Task description = Every line below that holds the word "will" must be listed.
------ Data supplied
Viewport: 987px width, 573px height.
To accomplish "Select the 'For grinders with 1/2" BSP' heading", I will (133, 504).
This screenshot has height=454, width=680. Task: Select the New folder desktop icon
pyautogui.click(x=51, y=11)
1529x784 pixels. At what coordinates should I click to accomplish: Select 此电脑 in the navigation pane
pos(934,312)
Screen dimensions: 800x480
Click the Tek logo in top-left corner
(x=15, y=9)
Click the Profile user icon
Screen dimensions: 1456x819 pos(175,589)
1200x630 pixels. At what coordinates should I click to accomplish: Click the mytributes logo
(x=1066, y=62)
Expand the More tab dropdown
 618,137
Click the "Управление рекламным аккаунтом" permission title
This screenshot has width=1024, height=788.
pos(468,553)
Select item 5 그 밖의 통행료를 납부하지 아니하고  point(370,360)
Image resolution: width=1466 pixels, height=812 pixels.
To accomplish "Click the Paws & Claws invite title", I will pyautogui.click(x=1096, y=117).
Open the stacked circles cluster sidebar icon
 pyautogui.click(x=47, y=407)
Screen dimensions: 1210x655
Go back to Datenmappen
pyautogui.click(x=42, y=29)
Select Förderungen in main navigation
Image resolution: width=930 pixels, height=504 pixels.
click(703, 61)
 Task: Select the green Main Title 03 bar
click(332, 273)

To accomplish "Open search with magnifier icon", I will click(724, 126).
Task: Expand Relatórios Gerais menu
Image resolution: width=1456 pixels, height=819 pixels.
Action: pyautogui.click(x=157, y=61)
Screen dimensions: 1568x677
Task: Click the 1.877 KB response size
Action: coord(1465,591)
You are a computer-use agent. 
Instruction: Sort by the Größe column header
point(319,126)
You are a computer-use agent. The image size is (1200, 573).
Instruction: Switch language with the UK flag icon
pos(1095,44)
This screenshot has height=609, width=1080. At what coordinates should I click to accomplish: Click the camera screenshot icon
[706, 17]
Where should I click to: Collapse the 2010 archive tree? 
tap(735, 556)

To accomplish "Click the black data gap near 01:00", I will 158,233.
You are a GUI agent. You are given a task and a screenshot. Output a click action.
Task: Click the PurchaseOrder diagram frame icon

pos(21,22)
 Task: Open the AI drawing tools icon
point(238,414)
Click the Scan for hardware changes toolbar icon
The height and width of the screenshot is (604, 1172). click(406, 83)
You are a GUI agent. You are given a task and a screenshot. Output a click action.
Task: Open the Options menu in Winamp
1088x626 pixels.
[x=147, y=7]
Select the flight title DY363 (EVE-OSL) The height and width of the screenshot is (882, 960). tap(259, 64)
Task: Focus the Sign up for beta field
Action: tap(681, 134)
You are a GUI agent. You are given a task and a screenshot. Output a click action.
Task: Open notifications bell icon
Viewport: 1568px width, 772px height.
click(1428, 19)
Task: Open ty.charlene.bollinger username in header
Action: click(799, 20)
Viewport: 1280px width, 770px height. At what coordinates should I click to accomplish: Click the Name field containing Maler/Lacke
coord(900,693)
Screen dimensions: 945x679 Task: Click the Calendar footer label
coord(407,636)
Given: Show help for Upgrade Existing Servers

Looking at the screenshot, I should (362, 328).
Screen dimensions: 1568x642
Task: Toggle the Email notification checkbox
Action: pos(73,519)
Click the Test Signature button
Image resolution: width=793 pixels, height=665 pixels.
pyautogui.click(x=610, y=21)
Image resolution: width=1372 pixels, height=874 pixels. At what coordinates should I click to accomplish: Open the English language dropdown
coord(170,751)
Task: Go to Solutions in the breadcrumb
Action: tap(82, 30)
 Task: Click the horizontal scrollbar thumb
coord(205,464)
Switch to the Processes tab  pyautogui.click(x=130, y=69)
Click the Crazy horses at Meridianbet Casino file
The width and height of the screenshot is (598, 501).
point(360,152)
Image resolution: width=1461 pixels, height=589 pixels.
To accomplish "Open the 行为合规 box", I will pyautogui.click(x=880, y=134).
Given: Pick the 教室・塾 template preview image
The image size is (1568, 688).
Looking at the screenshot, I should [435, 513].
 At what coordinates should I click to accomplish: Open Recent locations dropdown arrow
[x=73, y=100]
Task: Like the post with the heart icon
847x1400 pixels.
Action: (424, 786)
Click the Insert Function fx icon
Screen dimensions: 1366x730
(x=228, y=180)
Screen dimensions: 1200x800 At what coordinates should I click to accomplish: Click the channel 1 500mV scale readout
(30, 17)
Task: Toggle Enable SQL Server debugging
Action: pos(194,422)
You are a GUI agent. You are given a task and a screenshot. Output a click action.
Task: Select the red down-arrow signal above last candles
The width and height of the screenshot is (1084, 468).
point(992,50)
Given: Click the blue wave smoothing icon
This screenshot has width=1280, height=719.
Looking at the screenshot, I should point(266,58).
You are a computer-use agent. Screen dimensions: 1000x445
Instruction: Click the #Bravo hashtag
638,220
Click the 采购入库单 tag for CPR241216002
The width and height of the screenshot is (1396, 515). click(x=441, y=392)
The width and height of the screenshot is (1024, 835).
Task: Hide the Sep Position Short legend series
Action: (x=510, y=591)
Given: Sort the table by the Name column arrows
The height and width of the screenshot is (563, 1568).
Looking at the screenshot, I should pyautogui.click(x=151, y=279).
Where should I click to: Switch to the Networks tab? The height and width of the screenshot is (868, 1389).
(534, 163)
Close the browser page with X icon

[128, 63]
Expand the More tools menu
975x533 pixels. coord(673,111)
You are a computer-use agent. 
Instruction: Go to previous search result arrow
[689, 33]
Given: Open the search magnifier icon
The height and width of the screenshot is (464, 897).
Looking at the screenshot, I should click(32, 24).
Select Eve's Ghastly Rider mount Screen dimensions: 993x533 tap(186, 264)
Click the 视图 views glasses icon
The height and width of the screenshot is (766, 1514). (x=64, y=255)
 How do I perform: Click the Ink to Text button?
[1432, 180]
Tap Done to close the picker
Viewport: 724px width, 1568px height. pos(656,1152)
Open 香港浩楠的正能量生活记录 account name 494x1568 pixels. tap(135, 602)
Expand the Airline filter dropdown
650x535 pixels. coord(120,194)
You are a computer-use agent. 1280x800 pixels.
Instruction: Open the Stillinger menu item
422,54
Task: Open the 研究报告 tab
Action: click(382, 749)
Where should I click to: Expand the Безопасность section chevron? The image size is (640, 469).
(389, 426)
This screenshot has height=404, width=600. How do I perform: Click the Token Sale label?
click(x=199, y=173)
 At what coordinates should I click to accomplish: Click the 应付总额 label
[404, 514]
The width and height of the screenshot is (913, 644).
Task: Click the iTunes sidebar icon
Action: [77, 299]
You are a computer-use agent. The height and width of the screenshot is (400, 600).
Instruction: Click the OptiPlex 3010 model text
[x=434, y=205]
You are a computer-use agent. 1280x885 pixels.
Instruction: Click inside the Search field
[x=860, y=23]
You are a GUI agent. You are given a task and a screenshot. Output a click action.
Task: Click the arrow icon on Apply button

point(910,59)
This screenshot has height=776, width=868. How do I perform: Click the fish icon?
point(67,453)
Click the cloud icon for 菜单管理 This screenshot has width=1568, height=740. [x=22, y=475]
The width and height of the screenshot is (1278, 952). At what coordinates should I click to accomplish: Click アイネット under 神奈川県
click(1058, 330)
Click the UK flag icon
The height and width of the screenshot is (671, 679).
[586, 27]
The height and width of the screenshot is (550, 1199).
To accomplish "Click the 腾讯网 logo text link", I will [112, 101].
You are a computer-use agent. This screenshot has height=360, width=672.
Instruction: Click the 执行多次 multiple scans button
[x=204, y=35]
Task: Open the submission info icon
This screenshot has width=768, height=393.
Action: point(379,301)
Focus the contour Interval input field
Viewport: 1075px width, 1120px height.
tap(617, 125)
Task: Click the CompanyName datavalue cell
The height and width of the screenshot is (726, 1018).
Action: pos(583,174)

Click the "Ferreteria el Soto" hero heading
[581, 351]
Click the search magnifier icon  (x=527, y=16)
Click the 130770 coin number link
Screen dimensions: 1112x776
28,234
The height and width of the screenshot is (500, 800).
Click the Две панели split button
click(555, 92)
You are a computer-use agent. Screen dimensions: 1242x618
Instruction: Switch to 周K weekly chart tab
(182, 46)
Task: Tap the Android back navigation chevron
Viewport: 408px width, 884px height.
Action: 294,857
------------
Answer box =
To accomplish "Select the 'For grinders with 1/2" BSP' heading", I will (133, 504).
To accomplish "Click the Paws & Claws invite title", I will pyautogui.click(x=1096, y=117).
To accomplish "Open search with magnifier icon", I will click(724, 126).
To accomplish "Click the black data gap near 01:00", I will 158,233.
To accomplish "Open the 行为合规 box", I will pyautogui.click(x=880, y=134).
To accomplish "Click the 腾讯网 logo text link", I will [112, 101].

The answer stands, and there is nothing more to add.